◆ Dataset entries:
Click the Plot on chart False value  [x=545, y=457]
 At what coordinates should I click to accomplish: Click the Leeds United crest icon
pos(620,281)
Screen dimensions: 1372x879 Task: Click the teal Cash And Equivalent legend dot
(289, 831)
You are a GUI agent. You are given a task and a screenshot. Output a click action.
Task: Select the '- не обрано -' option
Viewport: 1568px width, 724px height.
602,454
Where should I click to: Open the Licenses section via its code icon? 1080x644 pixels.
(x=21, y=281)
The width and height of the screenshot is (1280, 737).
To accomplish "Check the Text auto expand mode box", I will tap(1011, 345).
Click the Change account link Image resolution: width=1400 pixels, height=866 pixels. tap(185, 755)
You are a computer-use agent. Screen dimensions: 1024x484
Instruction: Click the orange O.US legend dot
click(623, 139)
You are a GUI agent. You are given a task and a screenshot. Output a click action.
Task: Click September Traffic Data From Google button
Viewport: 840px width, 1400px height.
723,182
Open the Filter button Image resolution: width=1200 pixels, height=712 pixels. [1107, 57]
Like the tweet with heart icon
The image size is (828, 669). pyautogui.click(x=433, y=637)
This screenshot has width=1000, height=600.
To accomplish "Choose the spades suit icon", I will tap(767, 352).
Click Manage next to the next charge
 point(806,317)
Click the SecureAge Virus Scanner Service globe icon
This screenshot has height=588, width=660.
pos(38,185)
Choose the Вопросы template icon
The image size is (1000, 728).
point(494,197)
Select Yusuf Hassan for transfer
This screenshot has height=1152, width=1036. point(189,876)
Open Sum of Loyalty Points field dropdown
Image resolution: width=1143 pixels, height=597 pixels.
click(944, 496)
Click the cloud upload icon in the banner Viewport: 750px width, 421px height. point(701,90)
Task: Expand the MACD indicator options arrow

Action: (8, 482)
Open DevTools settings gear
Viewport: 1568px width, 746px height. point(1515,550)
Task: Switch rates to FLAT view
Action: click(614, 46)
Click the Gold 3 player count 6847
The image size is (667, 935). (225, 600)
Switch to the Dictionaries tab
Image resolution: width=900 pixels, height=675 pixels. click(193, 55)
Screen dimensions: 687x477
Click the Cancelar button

◆ Your assignment:
Transcribe the data in full, keeping every detail.

◆ Answer to this problem:
Click the Plot on chart False value  [x=545, y=457]
 At what coordinates should I click to accomplish: Click the Leeds United crest icon
pos(620,281)
Screen dimensions: 1372x879 Task: Click the teal Cash And Equivalent legend dot
(289, 831)
You are a GUI agent. You are given a task and a screenshot. Output a click action.
Task: Select the '- не обрано -' option
Viewport: 1568px width, 724px height.
602,454
Where should I click to: Open the Licenses section via its code icon? 1080x644 pixels.
(x=21, y=281)
The width and height of the screenshot is (1280, 737).
To accomplish "Check the Text auto expand mode box", I will tap(1011, 345).
Click the Change account link Image resolution: width=1400 pixels, height=866 pixels. tap(185, 755)
You are a computer-use agent. Screen dimensions: 1024x484
Instruction: Click the orange O.US legend dot
click(623, 139)
You are a GUI agent. You are given a task and a screenshot. Output a click action.
Task: Click September Traffic Data From Google button
Viewport: 840px width, 1400px height.
723,182
Open the Filter button Image resolution: width=1200 pixels, height=712 pixels. [1107, 57]
Like the tweet with heart icon
The image size is (828, 669). pyautogui.click(x=433, y=637)
This screenshot has width=1000, height=600.
To accomplish "Choose the spades suit icon", I will tap(767, 352).
Click Manage next to the next charge
 point(806,317)
Click the SecureAge Virus Scanner Service globe icon
This screenshot has height=588, width=660.
pos(38,185)
Choose the Вопросы template icon
The image size is (1000, 728).
point(494,197)
Select Yusuf Hassan for transfer
This screenshot has height=1152, width=1036. point(189,876)
Open Sum of Loyalty Points field dropdown
Image resolution: width=1143 pixels, height=597 pixels.
click(944, 496)
Click the cloud upload icon in the banner Viewport: 750px width, 421px height. point(701,90)
Task: Expand the MACD indicator options arrow

Action: (8, 482)
Open DevTools settings gear
Viewport: 1568px width, 746px height. point(1515,550)
Task: Switch rates to FLAT view
Action: click(614, 46)
Click the Gold 3 player count 6847
The image size is (667, 935). (225, 600)
Switch to the Dictionaries tab
Image resolution: width=900 pixels, height=675 pixels. click(193, 55)
Screen dimensions: 687x477
Click the Cancelar button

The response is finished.